— Как здоровье, Иван Макарович? — весело поинтересовался почтальон, а это, по мнению Непийводы, предвещало добрую весть. — Деньги вам…
— Деньги?
— Да еще откуда! Из Петербурга, от самого царя-батюшки…
Иван Макарович приподнялся на локте, глаза его счастливо засияли. Он вдруг, как наяву, увидел родное село, леваду, черную вспаханную землю, которую купит в ближайшее же время. Теперь он не будет прозябать тут и Степана заберет, да так станет хозяйничать, что только держись…
Почтальон долго рылся в потертой кожаной сумке, отыскивая бумагу с двуглавым орлом и коронами. Непийвода не торопил, — ведь от самого царя…
— Нужно расписаться, — сказал почтальон.
— Пускай Степан распишется. Степан, чего стоишь?
Иван Макарович радовался как ребенок: ведь он не Попудренко, который скачет на костылях под забором… Что бы там ни говорили, а правда на свете есть: царь-батюшка не забывает своих подданных…
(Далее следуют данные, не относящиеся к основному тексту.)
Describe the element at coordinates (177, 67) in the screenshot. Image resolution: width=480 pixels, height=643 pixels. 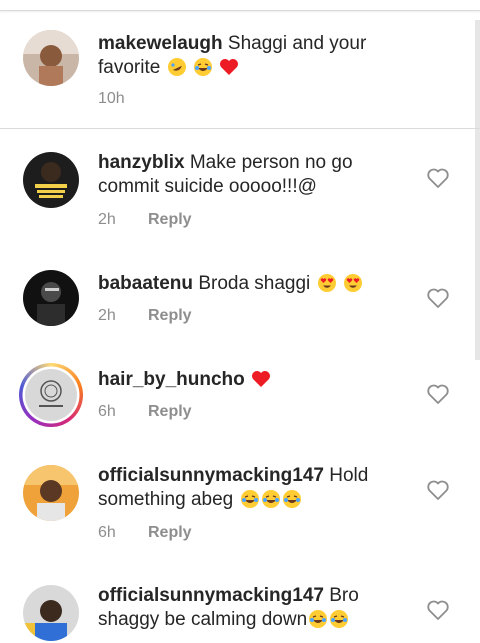
I see `rofl-emoji` at that location.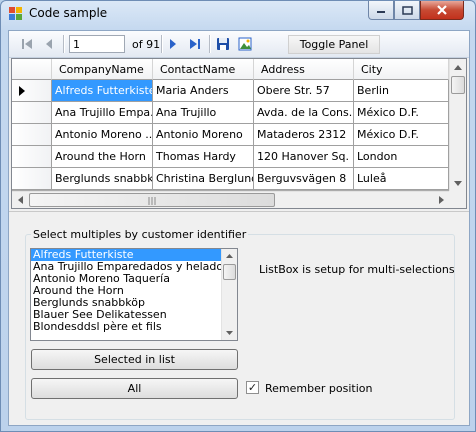  What do you see at coordinates (16, 14) in the screenshot?
I see `app-icon` at bounding box center [16, 14].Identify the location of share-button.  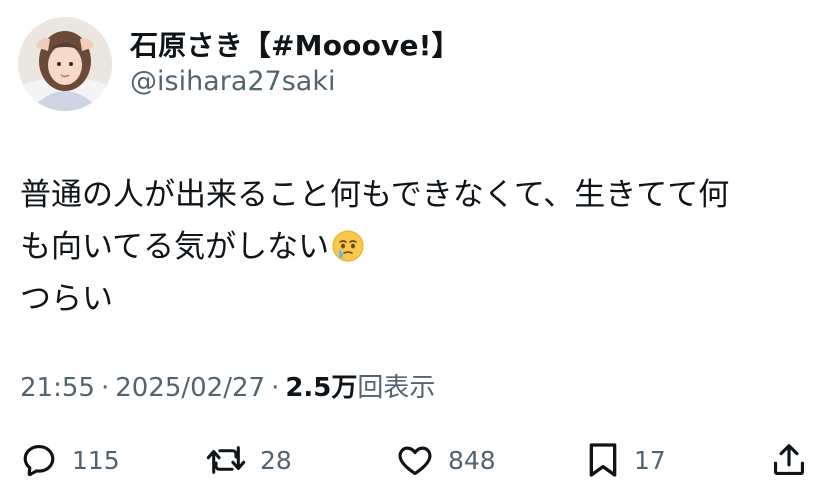
(789, 460).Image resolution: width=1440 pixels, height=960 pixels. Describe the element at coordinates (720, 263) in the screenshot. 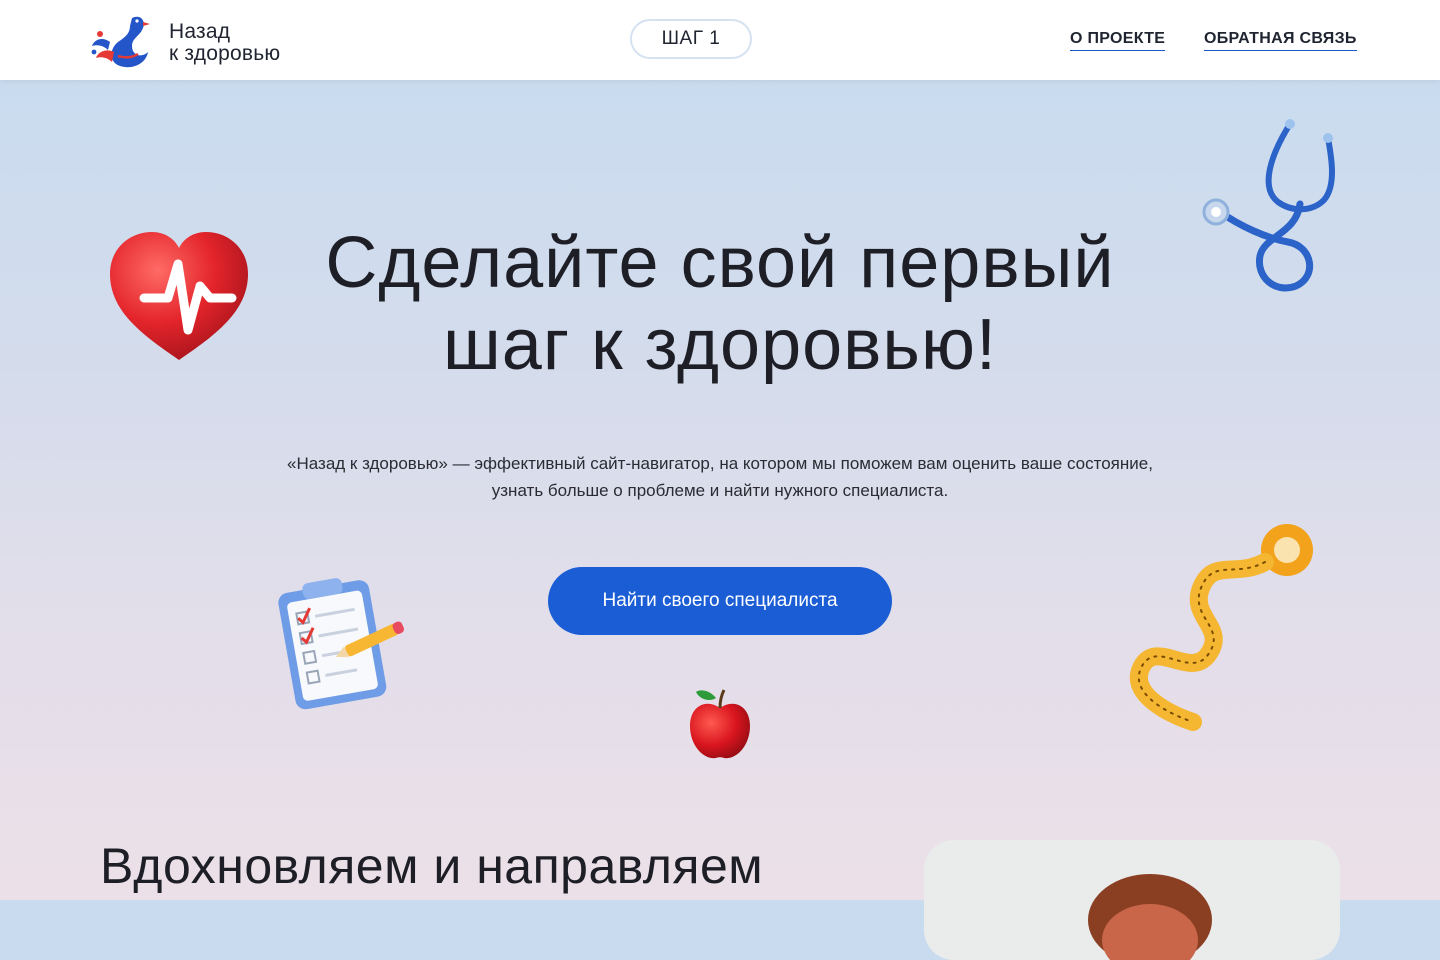

I see `hero-title-line1: Сделайте свой первый` at that location.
Почтальон, вынув и положив на стол деньги, велел Степану расписаться.
— Сколько там? — не выдержал больше Иван Макарович.
— Двадцать пять рублей.
— Сколько? — одними губами переспросил Иван Макарович.
— Двадцать пять.
— Двадцать пять, — повторил Непийвода, даже не глянув на деньги.
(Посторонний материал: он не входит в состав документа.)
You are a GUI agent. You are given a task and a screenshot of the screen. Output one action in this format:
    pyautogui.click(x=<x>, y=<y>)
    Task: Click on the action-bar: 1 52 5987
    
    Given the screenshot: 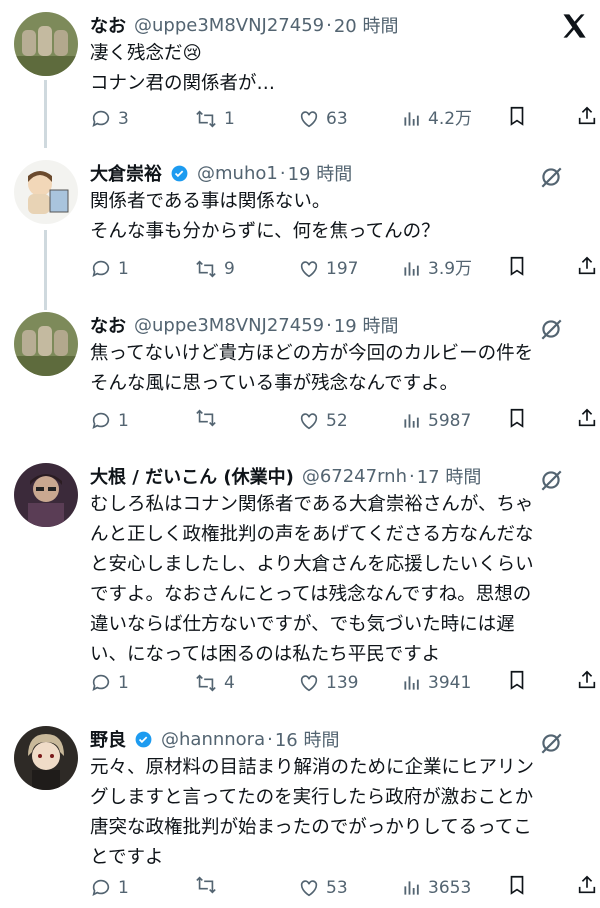 What is the action you would take?
    pyautogui.click(x=345, y=421)
    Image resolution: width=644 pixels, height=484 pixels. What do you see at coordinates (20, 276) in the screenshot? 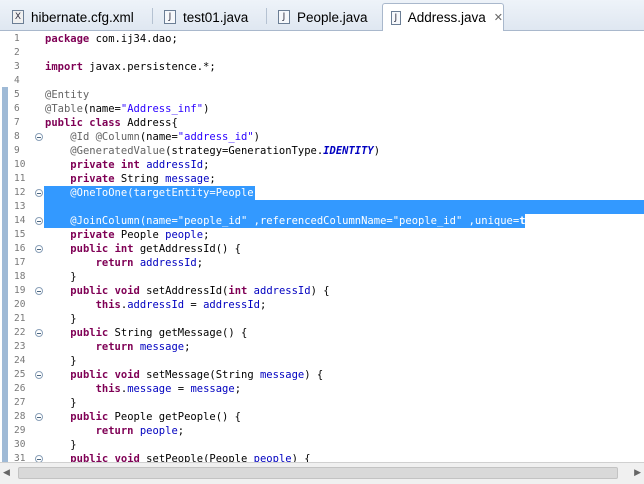
I see `line-number: 18` at bounding box center [20, 276].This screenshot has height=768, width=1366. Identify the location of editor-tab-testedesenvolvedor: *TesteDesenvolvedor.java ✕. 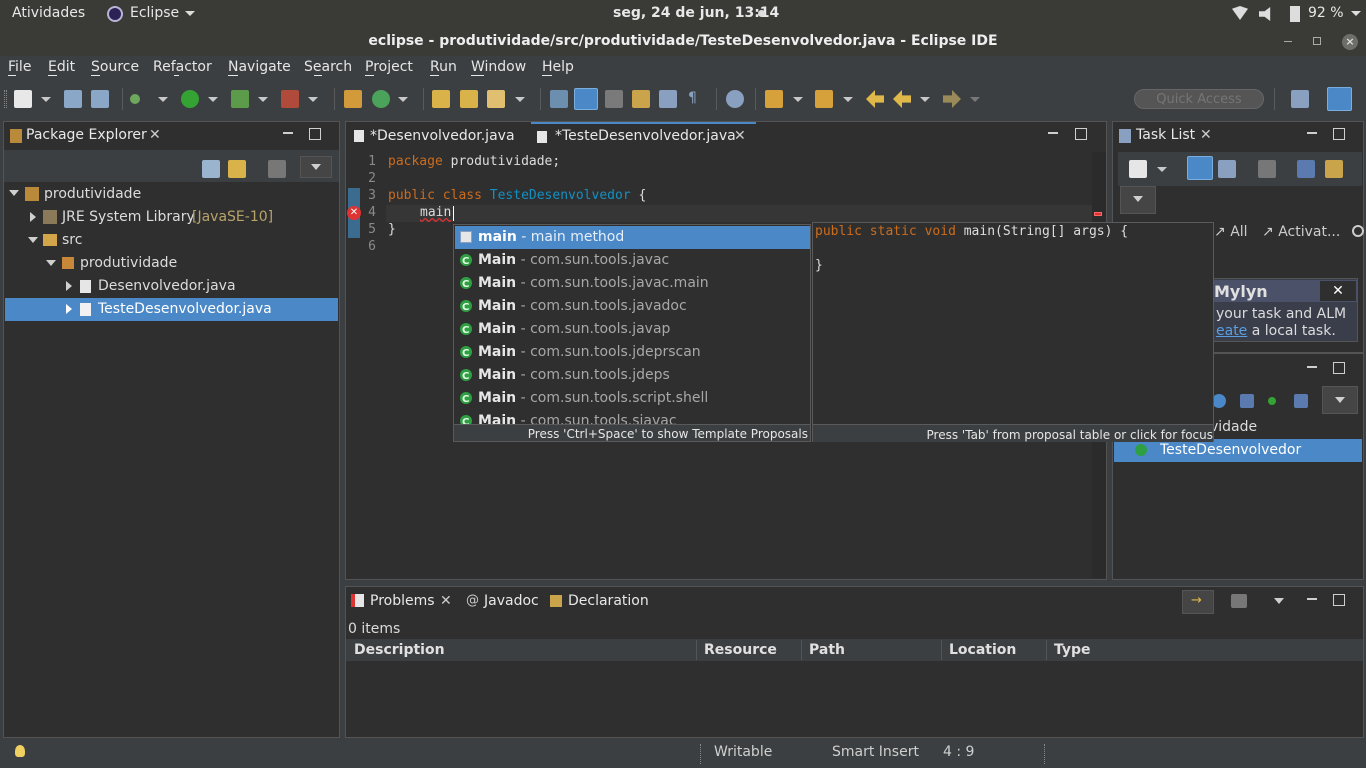
(644, 136).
В один миг все надежды, взлелеянные долгими бессонными ночами, надежды, которые поддерживали его в минуты страшного горя, рассыпались в прах. Были — и нет! Никогда в жизни ему еще не было так больно, даже в тот момент, когда после аварии он пришел в сознание и ждал операции.
— Кровопийцы! Душегубы! — захрипел он в бессильной ярости.
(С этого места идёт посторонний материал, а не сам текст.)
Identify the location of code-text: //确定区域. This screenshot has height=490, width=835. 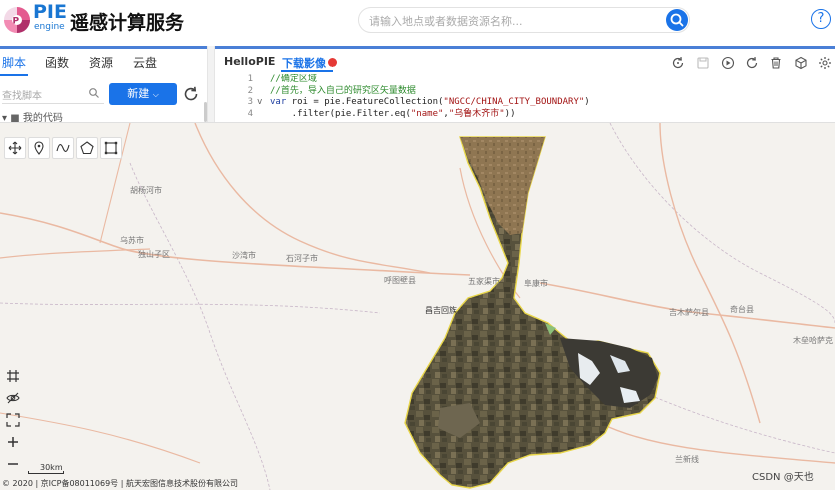
(294, 80).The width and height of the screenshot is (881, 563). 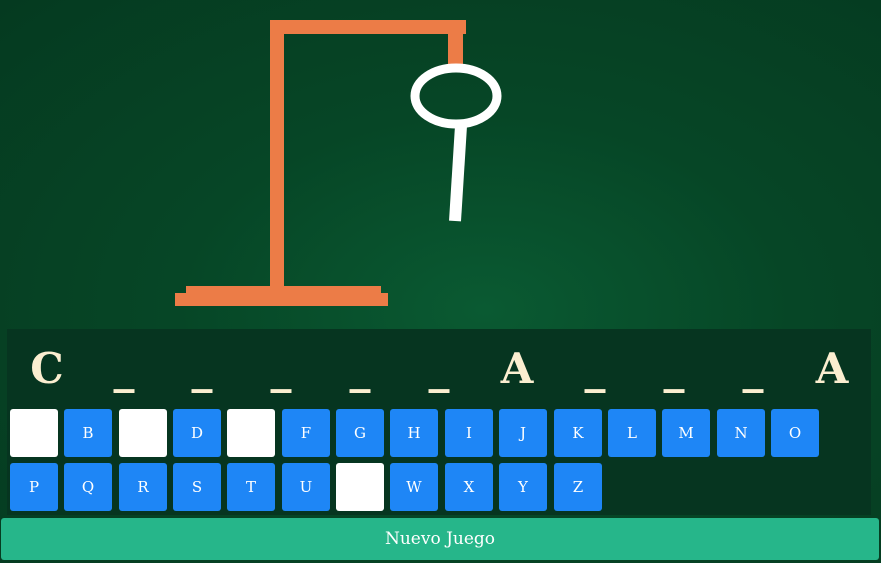 I want to click on key-b: B, so click(x=88, y=433).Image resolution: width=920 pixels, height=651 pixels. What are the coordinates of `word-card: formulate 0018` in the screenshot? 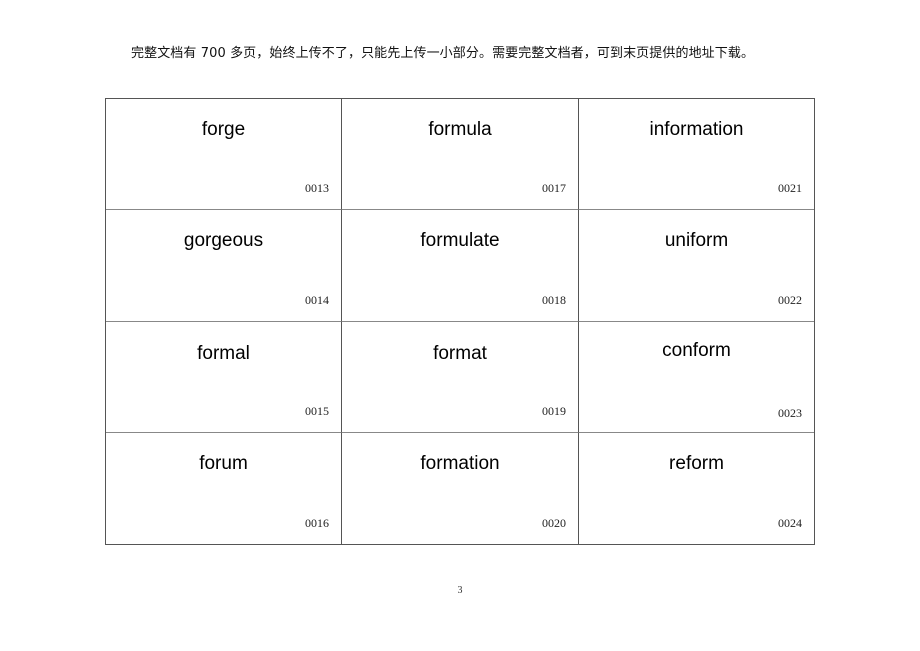 It's located at (460, 266).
— Успокойтесь, отец, — сказал Степан.
— Успокоиться? А как ты жить собираешься? Ах, кровопийцы! Нет на них божьей кары. И царь с ними заодно… Нету правды на свете! Нету…
Никаких надежд, никакого просвета… Лежал молчаливый, ни с кем не разговаривал, а потом велел выкинуть из хаты все иконы…
11
Григорий пришел на станцию, когда в вагон вталкивали заключенных, сидевших за неповиновение и вольнодумство в екатеринославской тюрьме, а теперь высылаемых в Восточную Сибирь. Плакали жены и дети. Неподалеку стояли угрюмые рабочие, исподлобья наблюдая, как конвойные расправлялись с их товарищами: толкали в спину прикладами, кричали и ругались.
Среди толпы, как всегда, объявился всезнайка.
— Ну, теперь их туда зашлют, куда Макар телят не гонял, да так перетрут-перемелют, что они забудут, как мать родную звали.
— Да, знаете, разное бывает… — запротестовал какой-то молодой человек в светлом аккуратном костюме и смело посмотрел на говорившего: — Я тоже сидел там, куда Макар телят не гонял, а как видите…
Возвращался Григорий ржаным полем и решил незаметно проскользнуть на квартиру знакомого петербургского рабочего, у которого последнее время собирался нелегальный кружок. Оглянувшись, обратил внимание на человека в летнем костюме, которого встретил недавно на вокзале. Тот, увидев Григория, приостановился. «Вероятно, идет туда же, куда и я… Не стану его пугать», — подумал Григорий и неожиданно для себя повернул в сторону Шляховки. Степан ему сказал, что девушка с синими глазами, которую он заприметил во время кулачного боя, а потом все время искал и в Новых Кайдаках, и в Шляховке, и в Чечелевке, живет именно в Шляховке и зовут ее Доменика. Григорий был уверен, что сегодня обязательно встретит ее, и поэтому даже не удивился, заметив возле одной из калиток ту, о которой так часто думал. Кровь бросилась ему в лицо, гулко заколотилось сердце. Пересилив себя, он подошел к ней:
— Добрый вечер, Доменика! Ты тут живешь?
— Тут… — удивленно вскинула она тонкие брови. — А разве сейчас вечер?
— А я и не заметил… — смутился Григорий. — Ты чего улыбаешься?
— Смешное вспомнила.
— Смешное? А что?
— Долго говорить, а нечего слушать. Откуда ты знаешь, как меня зовут?
— Угадал. А я — Григорий.
— Ты на цыгана похож. Может, и вправду цыган?
— Нет, не цыган…
Девушка посмотрела на открытую дверь хаты.
— Постой. Не уходи. Давай погуляем? — попросил Григорий.
Они направились в степь. По желтеющим хлебам легкий ветерок гнал мелкие волны. Прямо из-под ног выпорхнула перепелка и низко полетела над нивой. Григорий нагнулся, раздвинул густую поросль.